11. Logfile monitoring/analysis

Section heading:

[Logmon]

LogmonActive= boolean — 'true' to switch on, 'false' to switch off.

LogmonSaveDir= /abslute/path sets the directory where checkpoint data for logfiles is stored (default: same as for pid file).

LogmonClean= boolean delete old checkpoint data unmodified for 30 days or more (default: off).

LogmonInterval= seconds — Interval between checks (default 10).

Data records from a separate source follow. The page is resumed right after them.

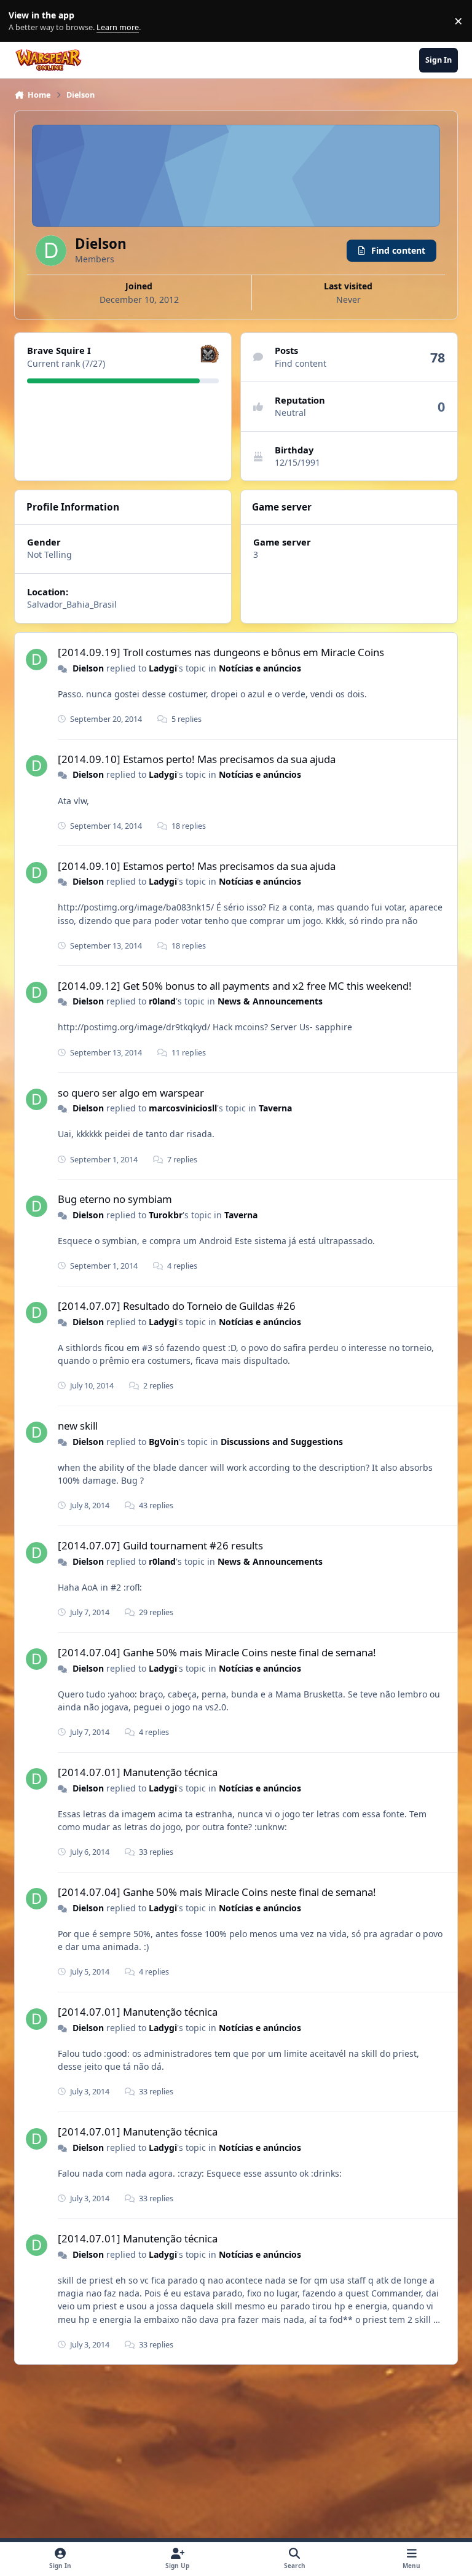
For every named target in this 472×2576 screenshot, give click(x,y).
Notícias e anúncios (260, 668)
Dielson (88, 668)
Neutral (290, 412)
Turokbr (166, 1215)
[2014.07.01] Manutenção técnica (138, 1772)
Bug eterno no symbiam (115, 1199)
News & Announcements (270, 1001)
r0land (162, 1001)
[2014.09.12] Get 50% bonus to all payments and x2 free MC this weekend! (235, 986)
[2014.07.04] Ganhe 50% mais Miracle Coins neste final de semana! (217, 1652)
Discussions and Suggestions (282, 1441)
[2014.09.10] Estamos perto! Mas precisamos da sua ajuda (197, 759)
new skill (78, 1426)
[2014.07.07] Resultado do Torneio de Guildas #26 (177, 1306)
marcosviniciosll (183, 1108)
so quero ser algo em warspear (131, 1093)
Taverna (275, 1108)
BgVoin (164, 1441)
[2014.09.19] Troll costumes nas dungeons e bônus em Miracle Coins (221, 652)
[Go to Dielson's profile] (36, 659)
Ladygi (163, 668)
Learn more (23, 21)
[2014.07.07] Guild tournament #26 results (160, 1545)
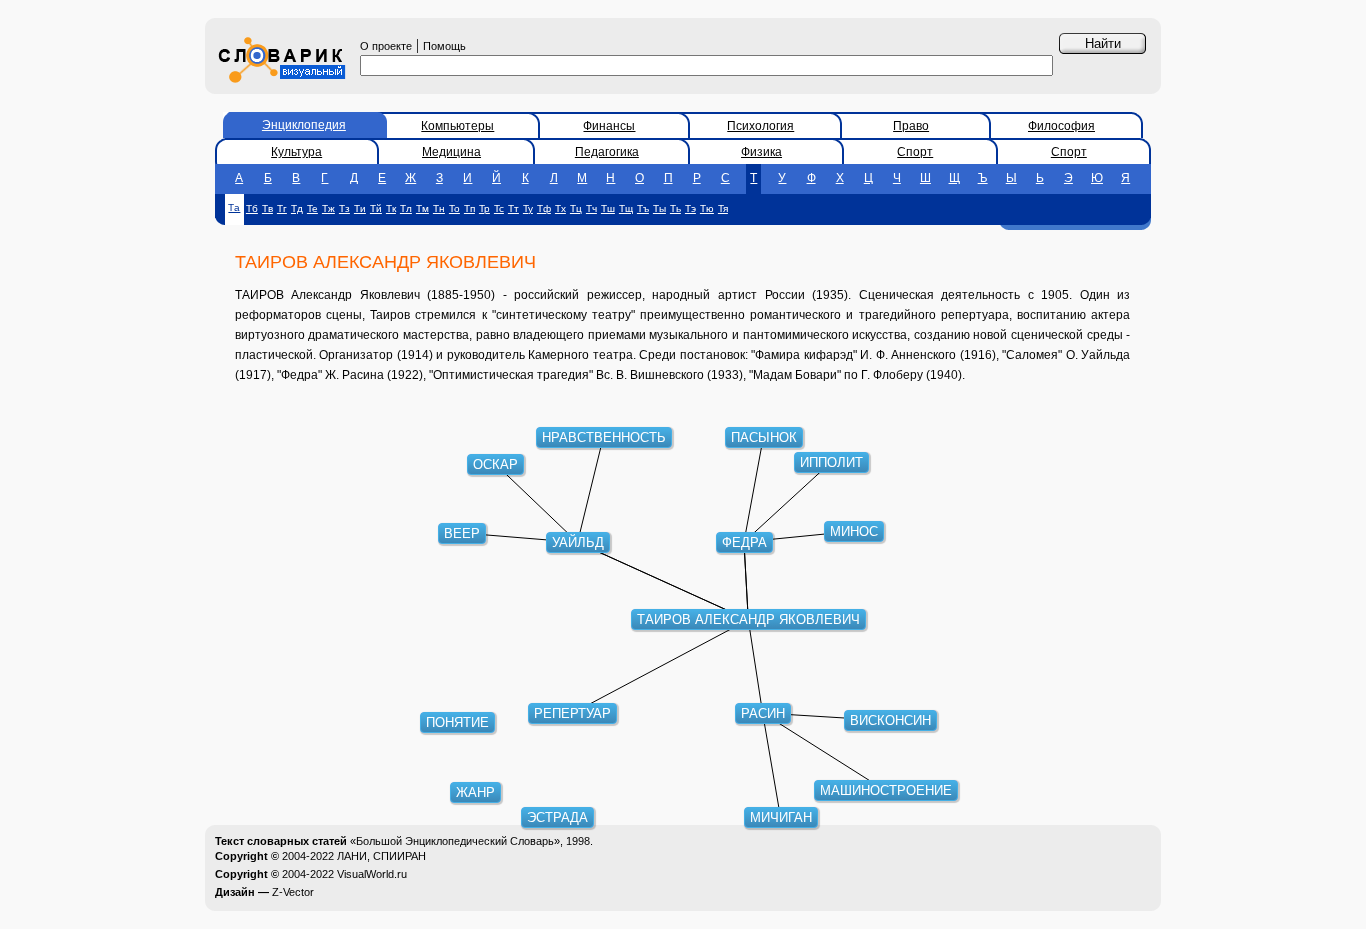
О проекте (386, 46)
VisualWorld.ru (372, 874)
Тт (513, 208)
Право (911, 126)
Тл (406, 208)
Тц (576, 208)
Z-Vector (293, 892)
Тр (484, 208)
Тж (328, 208)
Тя (723, 208)
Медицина (451, 152)
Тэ (690, 208)
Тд (297, 208)
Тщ (626, 208)
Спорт (915, 152)
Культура (296, 152)
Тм (422, 208)
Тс (499, 208)
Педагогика (607, 152)
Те (312, 208)
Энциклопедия (304, 125)
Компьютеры (457, 126)
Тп (469, 208)
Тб (252, 208)
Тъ (643, 208)
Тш (608, 208)
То (454, 208)
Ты (659, 208)
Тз (344, 208)
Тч (591, 208)
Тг (282, 208)
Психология (760, 126)
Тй (376, 208)
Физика (761, 152)
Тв (267, 208)
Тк (391, 208)
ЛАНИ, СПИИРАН (381, 856)
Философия (1061, 126)
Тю (707, 208)
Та (234, 207)
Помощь (444, 46)
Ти (360, 208)
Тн (439, 208)
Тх (560, 208)
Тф (544, 208)
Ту (528, 208)
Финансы (609, 126)
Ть (675, 208)
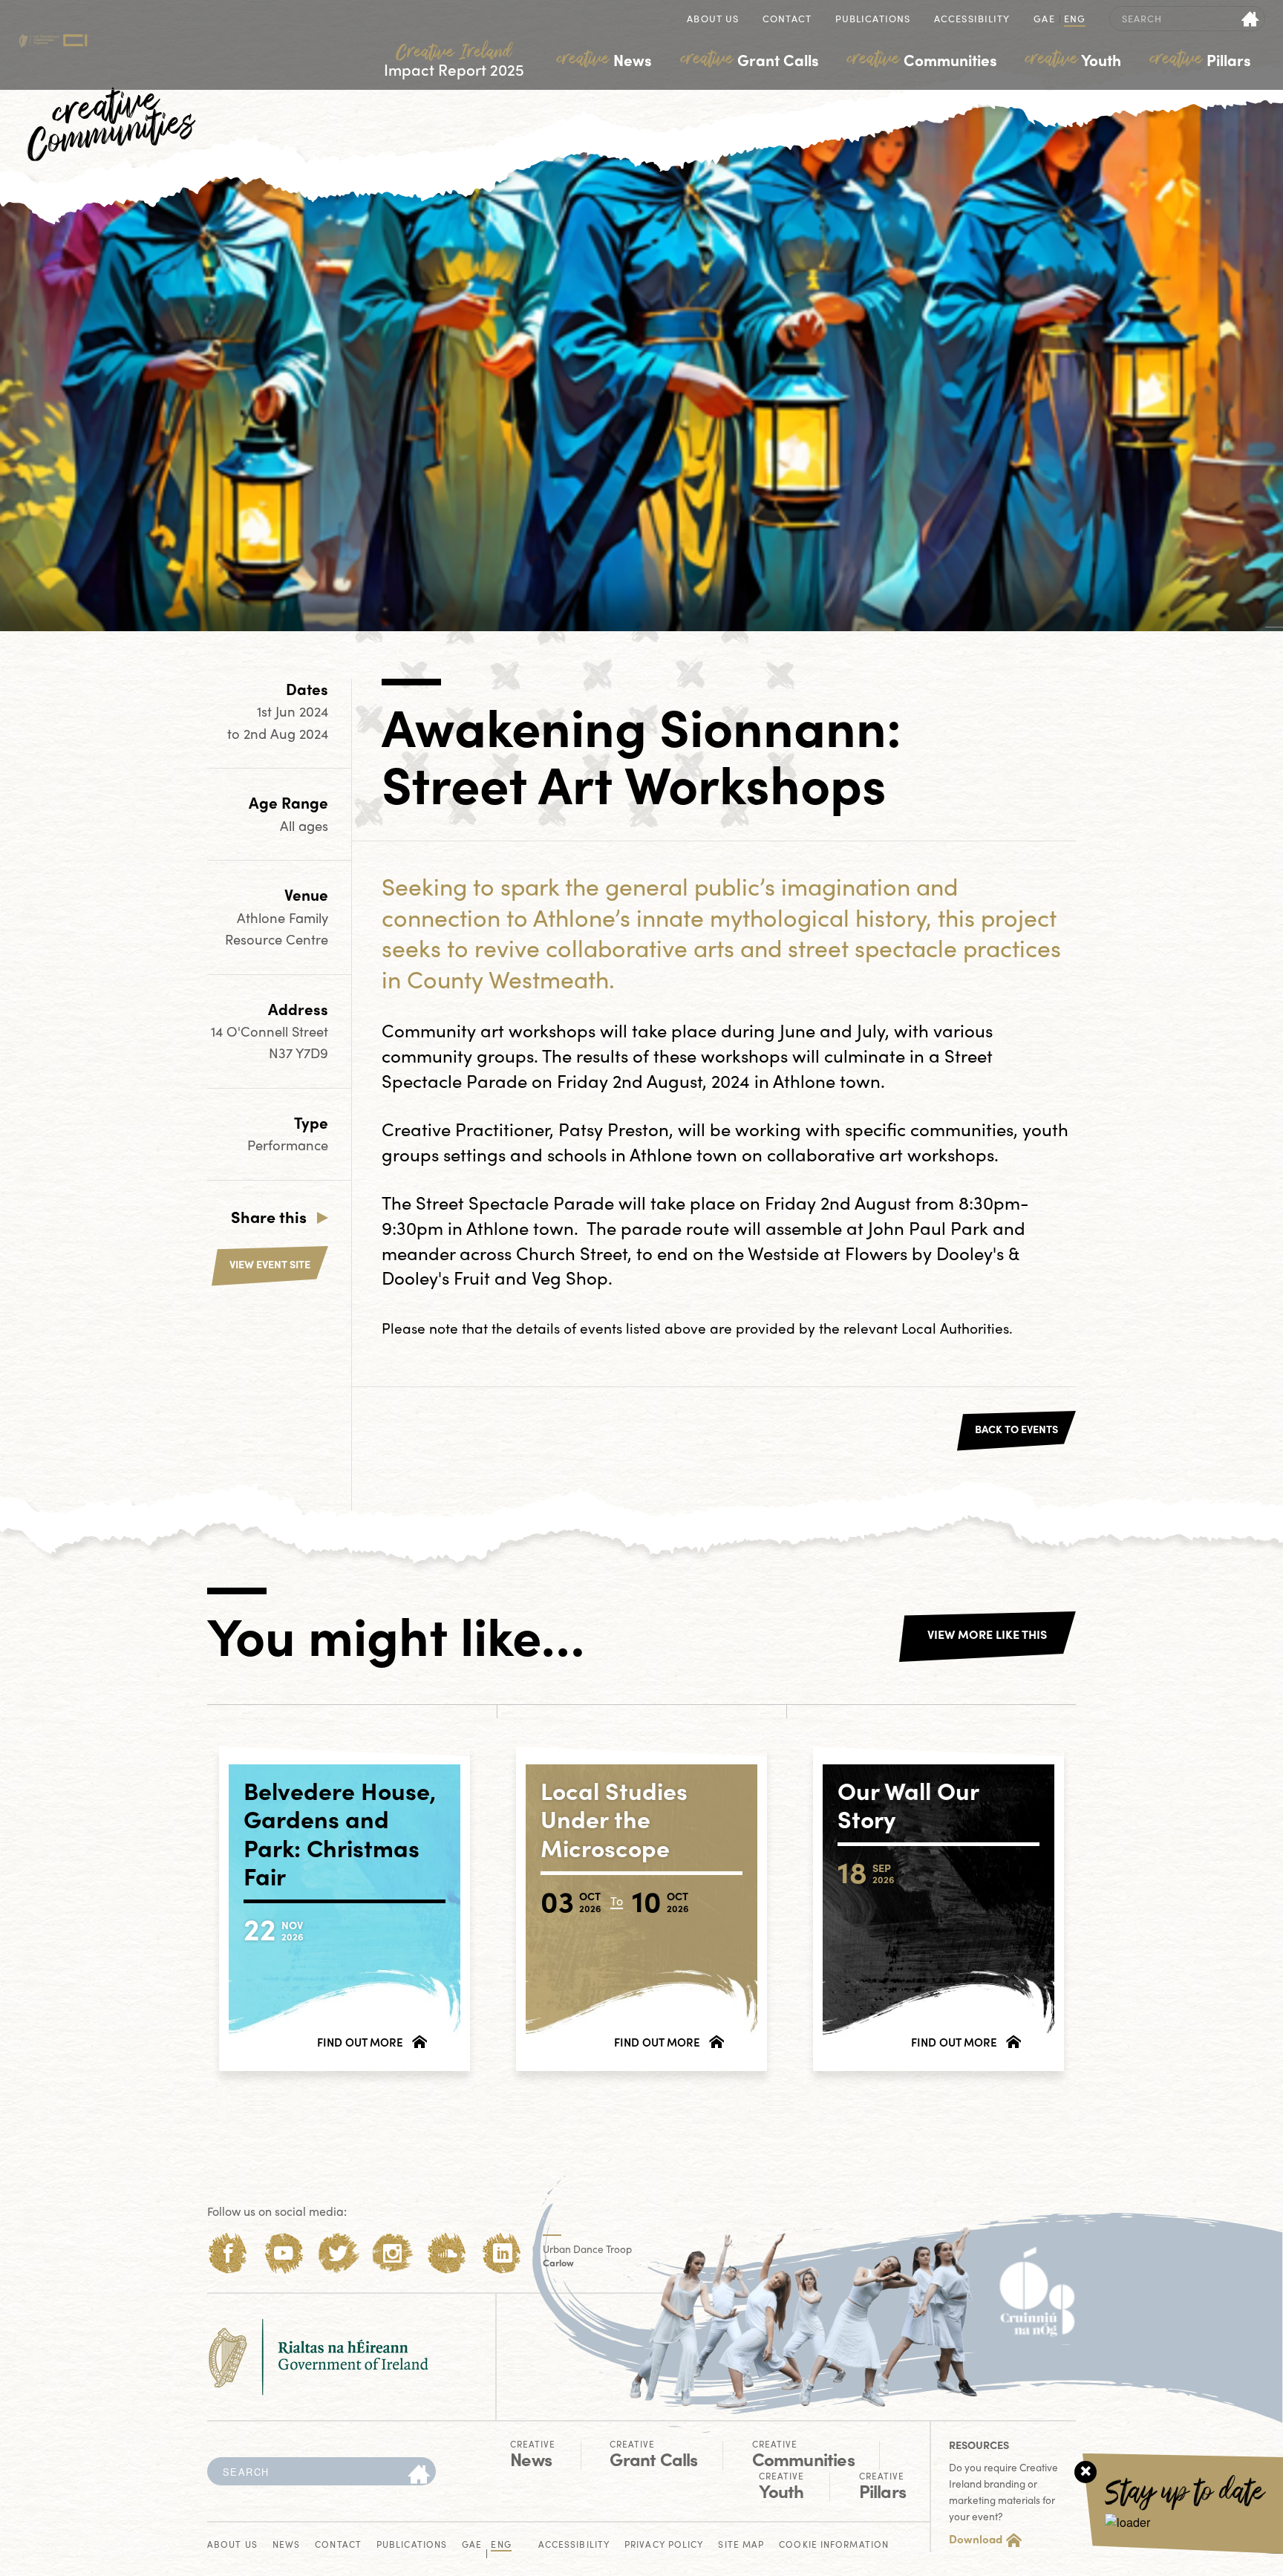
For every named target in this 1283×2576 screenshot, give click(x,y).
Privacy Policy (663, 2545)
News (604, 59)
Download (975, 2539)
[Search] (419, 2475)
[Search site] (1250, 18)
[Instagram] (392, 2253)
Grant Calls (750, 59)
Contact (787, 19)
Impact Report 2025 (454, 60)
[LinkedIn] (502, 2253)
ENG (1075, 19)
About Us (713, 19)
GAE (1044, 19)
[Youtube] (283, 2253)
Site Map (741, 2545)
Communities (922, 59)
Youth (1073, 59)
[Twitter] (338, 2253)
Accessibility (972, 19)
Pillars (1200, 59)
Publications (872, 19)
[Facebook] (228, 2253)
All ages (304, 825)
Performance (287, 1145)
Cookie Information (834, 2545)
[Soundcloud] (447, 2253)
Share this (269, 1216)
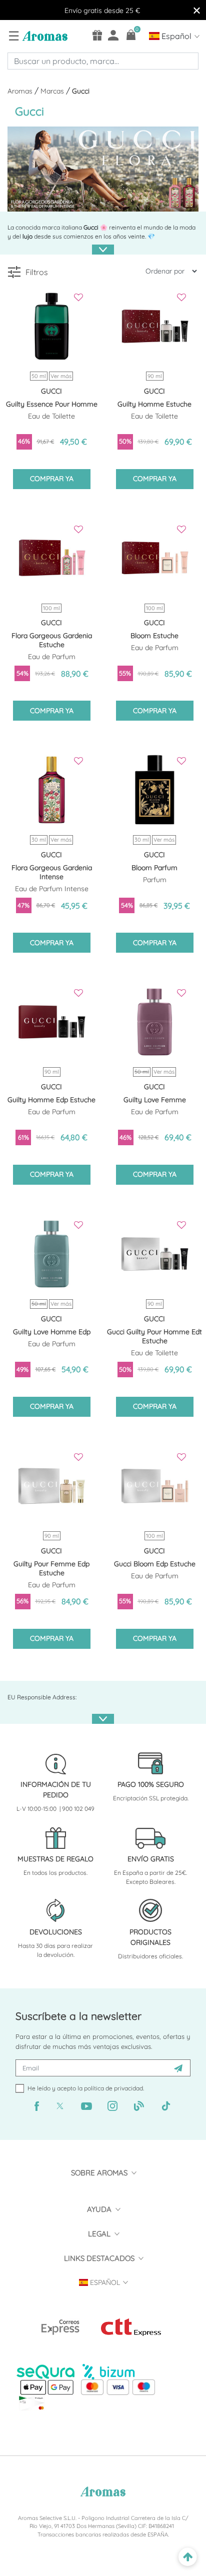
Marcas (53, 91)
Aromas (21, 91)
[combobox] (103, 61)
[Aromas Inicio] (44, 36)
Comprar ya (52, 478)
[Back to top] (187, 2557)
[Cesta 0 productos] (131, 35)
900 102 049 (78, 1808)
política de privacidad (113, 2088)
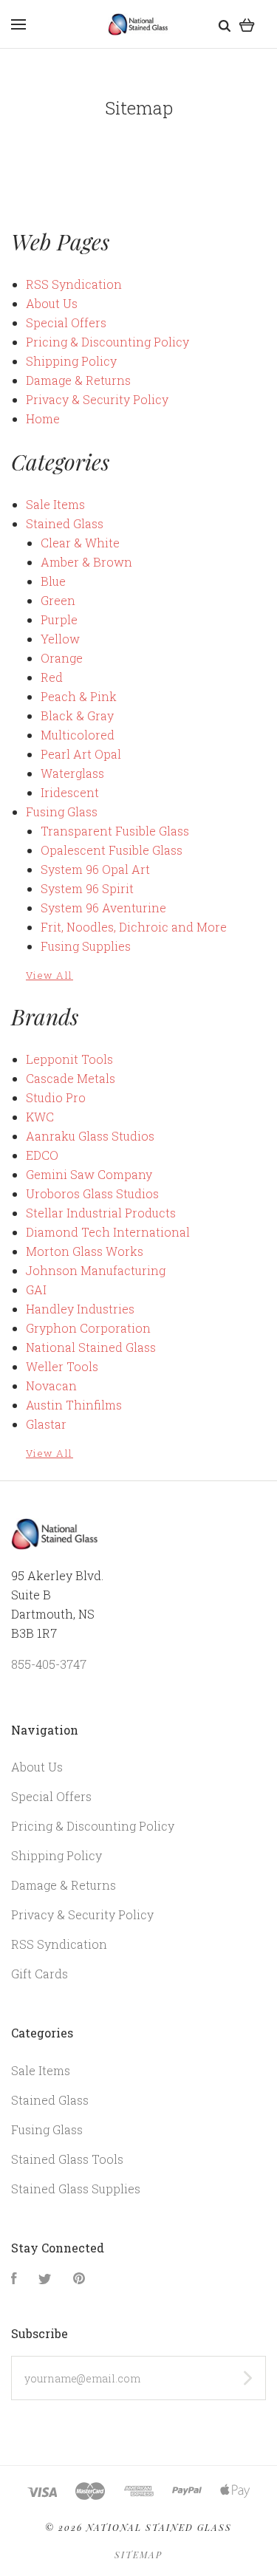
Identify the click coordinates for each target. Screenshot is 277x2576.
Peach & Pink (79, 696)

LogmonWatch= TYPE:path[:format] — File to monitor.

LogmonHidePID= boolean — Suppress PID in syslog messages, 'true' to switch on, 'false' to switch off.is an option

LogmonMarkSeverity= severity — Severity for reports on missing heartbeat messages if the messages themselves are assigned to the 'trash' queue (default: crit).

LogmonBurstThreshold= number — The number of repeated messages within 12 minutes that must be exceeded to report a burst of repeated messages (default: 24).

LogmonBurstQueue= queue — Set the reporting queue for reporting bursts of similar log messages (default: don't report).

LogmonBurstCron= boolean — Whether to report also on bursts of repeated cron messages (defaul: false).

LogmonDeadtime= seconds — Do not report a correlated event again within the given time (default: 60 seconds).

LogmonQueue= label:[interval]:(sum|report):severity[:alias] — defines an output queue.

LogmonHost= (perl)regex — Causes the following rules to be applied only to entries for this host(s).

LogmonEndHost — Explicitely ends a preceding LogmonHost directive.

LogmonGroup= (perl)regex — Causes the following rules to be applied only if the group regex matches.

LogmonEndGroup — Explicitely ends a preceding LogmonGroup directive.

LogmonRule= queue_label:(perl)regex — matches a logfile entry against the provided regular expression.